Era madrugada quando cheguei à cidade de Parto. Não se ouvia nada além dos sons do silêncio e da minha ansiedade. Comigo trazia minhas poucas bagagens, a dor não curada, perseguidoras lembranças, muitas incertezas e uma imensa vontade de mudança.

Hoje, mais apaziguado, medito no fato de que o nome da cidade já sinalizava o que era a minha necessidade e o que haveria de ser a minha vida, a partir daquele dia. Parto sugere nascimento, o surgir de uma nova vida. Parto sugere despedida. A saída de um lugar para outro. Parto sugere repartir, compartilhar. Tudo isso era o que eu precisava. Abandonar os lugares e sentimentos antigos; nascer para uma nova fase, começar do zero; e partilhar desse novo eu com outras pessoas.

Não creio em coincidências. Mas o fato é que por algum motivo a vida me trouxe para este lugar.

A cidade mudou muito desde que eu a deixei de frequentar, aos dez anos, quando minha vó paterna falecera. Foram inúmeros fins de semana subindo e pulando das árvores do seu quintal. Sempre me encantei pela quantidade de pássaros que visitavam o jardim. A casa pequena parecia nos abraçar...

Na contramão do crescimento demográfico, econômico e da modernidade das construções, a casinha permaneceu igual - a não ser pelo maltrato do tempo.

Adentrei a velha casa como quem mergulha em si mesmo, na ânsia por se reencontrar. Assim como em mim, seu interior ainda abrigava coisas do passado, sem uso, empoeiradas, danificadas, mofadas... Mas, cheias de memórias. Difíceis de se desapegar. No entanto, foi uma das minhas primeiras atitudes. Caso contrário, o lugar seria inabitável. Tratei de por fora todos os móveis e utensílios. Tudo que se encontrava na casa - mesmo o que ainda pudesse ser reutilizado. Era tempo de novidade.

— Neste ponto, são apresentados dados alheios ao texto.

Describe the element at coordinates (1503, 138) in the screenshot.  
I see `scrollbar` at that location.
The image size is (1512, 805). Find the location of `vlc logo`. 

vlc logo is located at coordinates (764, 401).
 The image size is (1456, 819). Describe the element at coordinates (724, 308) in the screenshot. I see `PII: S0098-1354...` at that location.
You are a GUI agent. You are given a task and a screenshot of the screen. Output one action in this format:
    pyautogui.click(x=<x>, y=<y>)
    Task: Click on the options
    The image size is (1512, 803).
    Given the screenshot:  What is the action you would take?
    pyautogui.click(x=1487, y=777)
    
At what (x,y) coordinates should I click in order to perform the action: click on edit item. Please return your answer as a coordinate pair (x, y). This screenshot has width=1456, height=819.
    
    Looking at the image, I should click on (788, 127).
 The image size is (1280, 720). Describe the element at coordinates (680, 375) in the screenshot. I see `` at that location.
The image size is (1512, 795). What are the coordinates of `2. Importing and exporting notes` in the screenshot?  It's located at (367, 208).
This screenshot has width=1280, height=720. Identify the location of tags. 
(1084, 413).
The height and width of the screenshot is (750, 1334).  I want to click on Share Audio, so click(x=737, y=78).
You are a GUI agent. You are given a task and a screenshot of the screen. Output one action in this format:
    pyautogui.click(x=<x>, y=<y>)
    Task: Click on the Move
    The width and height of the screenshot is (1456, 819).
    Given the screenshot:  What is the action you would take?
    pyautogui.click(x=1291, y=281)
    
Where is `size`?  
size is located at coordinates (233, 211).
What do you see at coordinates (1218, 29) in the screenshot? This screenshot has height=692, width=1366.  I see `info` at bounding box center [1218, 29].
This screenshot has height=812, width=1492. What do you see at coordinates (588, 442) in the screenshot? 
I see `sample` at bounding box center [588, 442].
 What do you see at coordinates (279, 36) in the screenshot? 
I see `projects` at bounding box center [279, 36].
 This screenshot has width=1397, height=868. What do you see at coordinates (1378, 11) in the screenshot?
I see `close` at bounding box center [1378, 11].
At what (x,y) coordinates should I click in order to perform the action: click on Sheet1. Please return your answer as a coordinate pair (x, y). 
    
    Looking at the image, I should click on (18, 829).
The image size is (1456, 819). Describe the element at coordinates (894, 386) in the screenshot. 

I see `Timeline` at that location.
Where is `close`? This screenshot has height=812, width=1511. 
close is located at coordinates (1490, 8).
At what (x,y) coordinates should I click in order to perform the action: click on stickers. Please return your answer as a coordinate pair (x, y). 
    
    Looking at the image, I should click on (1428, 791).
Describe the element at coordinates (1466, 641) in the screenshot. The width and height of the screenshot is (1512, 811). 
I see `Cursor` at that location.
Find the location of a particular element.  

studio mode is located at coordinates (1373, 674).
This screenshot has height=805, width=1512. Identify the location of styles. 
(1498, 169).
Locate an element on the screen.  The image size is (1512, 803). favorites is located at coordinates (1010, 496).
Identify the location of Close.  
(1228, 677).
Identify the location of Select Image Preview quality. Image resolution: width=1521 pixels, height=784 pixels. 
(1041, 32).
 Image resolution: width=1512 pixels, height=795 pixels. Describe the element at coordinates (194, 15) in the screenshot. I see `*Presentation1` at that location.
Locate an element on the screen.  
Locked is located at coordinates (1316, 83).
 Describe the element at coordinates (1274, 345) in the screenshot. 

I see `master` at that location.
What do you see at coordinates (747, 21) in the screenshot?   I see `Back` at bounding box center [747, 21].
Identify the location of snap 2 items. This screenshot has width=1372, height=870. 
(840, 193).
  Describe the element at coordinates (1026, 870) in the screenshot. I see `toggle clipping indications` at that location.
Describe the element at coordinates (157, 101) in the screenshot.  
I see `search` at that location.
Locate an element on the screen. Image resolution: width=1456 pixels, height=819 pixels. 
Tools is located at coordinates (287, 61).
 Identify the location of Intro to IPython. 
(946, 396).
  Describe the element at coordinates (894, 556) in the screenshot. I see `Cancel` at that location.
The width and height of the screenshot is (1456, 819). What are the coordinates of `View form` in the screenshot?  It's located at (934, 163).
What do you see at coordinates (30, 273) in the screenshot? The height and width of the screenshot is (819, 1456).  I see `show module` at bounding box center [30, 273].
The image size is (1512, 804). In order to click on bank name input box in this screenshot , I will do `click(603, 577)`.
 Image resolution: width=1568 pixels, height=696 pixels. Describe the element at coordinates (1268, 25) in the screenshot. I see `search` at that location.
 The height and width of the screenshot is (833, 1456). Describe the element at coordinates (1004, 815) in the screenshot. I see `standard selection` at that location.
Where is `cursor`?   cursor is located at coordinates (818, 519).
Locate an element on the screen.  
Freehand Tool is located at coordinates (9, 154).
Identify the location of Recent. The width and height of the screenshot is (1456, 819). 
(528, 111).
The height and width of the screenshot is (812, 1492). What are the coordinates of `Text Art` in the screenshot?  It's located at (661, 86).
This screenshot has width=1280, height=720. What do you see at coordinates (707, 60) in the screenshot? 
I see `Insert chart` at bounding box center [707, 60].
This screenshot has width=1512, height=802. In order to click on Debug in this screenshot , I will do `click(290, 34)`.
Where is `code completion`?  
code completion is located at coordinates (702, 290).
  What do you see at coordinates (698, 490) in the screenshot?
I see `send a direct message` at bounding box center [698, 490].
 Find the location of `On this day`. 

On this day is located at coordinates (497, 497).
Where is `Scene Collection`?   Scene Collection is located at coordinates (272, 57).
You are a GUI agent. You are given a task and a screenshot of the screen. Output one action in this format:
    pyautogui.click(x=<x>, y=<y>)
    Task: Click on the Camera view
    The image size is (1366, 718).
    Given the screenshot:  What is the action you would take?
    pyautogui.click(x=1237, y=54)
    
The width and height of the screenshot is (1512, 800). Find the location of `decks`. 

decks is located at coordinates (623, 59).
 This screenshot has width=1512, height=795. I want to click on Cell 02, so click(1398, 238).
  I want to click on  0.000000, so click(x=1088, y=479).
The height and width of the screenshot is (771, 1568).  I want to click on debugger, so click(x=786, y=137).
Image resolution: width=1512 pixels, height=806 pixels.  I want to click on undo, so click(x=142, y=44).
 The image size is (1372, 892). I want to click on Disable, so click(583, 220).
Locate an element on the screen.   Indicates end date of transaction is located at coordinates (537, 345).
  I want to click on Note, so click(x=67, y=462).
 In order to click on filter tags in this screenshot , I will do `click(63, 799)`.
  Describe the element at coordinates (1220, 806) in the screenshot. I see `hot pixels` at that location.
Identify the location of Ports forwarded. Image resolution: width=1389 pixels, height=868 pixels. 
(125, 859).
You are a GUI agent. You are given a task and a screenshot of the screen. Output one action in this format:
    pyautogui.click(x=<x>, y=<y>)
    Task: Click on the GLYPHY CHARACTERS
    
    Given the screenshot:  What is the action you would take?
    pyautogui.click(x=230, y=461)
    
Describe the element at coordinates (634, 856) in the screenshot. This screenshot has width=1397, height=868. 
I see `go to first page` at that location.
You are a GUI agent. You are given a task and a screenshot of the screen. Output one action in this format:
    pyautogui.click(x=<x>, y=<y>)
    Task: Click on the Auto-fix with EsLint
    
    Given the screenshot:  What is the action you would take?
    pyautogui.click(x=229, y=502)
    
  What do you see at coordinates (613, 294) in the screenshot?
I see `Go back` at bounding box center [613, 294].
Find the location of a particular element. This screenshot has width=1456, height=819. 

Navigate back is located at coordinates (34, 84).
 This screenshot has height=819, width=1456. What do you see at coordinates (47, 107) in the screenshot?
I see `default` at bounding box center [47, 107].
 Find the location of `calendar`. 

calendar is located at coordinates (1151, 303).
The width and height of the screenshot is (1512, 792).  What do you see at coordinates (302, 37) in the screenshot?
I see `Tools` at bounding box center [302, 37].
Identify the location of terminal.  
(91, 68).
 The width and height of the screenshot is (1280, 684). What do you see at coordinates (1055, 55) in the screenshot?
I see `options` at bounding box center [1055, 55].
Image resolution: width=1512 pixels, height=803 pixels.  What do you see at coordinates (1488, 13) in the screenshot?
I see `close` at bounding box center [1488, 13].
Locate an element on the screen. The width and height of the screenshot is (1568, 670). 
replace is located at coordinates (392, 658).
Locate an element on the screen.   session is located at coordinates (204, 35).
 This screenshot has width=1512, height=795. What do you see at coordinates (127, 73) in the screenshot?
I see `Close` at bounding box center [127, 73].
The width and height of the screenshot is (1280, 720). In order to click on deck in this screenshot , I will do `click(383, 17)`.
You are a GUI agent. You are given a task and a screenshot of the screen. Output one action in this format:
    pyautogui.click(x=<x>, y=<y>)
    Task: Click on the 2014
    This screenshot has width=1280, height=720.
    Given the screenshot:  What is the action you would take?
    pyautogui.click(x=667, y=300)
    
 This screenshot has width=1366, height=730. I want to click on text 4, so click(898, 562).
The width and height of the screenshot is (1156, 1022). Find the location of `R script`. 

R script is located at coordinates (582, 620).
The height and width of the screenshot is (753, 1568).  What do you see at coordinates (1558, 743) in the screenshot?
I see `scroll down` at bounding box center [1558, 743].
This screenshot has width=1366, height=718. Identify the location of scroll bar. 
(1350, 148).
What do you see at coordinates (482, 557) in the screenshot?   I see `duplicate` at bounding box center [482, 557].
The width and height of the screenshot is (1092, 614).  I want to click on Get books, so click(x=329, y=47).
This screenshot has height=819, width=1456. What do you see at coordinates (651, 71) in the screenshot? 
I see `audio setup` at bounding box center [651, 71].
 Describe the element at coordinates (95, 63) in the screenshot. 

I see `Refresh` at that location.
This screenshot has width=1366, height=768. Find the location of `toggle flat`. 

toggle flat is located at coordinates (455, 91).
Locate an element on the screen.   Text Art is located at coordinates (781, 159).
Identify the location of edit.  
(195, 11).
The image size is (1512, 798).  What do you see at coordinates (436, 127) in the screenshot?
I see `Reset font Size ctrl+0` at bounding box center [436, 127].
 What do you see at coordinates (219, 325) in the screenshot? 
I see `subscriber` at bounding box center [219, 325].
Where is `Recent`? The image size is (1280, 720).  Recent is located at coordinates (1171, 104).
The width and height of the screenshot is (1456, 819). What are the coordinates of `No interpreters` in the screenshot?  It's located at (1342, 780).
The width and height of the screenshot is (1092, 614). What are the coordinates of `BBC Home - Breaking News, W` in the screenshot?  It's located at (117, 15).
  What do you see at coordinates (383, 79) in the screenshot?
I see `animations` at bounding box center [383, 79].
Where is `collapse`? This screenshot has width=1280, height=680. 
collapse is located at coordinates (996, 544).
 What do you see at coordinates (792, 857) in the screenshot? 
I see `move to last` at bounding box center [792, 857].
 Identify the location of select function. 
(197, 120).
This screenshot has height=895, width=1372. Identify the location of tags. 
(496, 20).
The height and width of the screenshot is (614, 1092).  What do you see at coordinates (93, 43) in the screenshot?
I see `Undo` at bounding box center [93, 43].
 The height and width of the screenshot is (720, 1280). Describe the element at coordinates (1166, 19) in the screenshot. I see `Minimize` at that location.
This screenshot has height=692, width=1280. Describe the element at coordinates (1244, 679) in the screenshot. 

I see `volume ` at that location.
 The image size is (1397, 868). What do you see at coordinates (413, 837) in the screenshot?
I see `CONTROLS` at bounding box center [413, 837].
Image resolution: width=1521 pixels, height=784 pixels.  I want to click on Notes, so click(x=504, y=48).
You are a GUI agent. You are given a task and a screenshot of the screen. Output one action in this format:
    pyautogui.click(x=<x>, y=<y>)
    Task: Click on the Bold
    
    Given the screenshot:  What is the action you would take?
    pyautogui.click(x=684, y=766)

Foi cansativo, e me tomou quase todo o dia. No entanto, essa tarefa se revelou muito mais um exercício emocional do que físico. Era necessário - mas, doloroso - abrir mão de tantas memórias.

A segunda etapa foi escolher uma nova cor para tingir as velhas paredes. Muitas opções. Mas acredito que nenhuma delas seria tão significante quanto a cor branca. O branco da paz e da tranquilidade. O branco de uma página sem rascunhos ou textos definitivos; pronta para suportar uma nova história.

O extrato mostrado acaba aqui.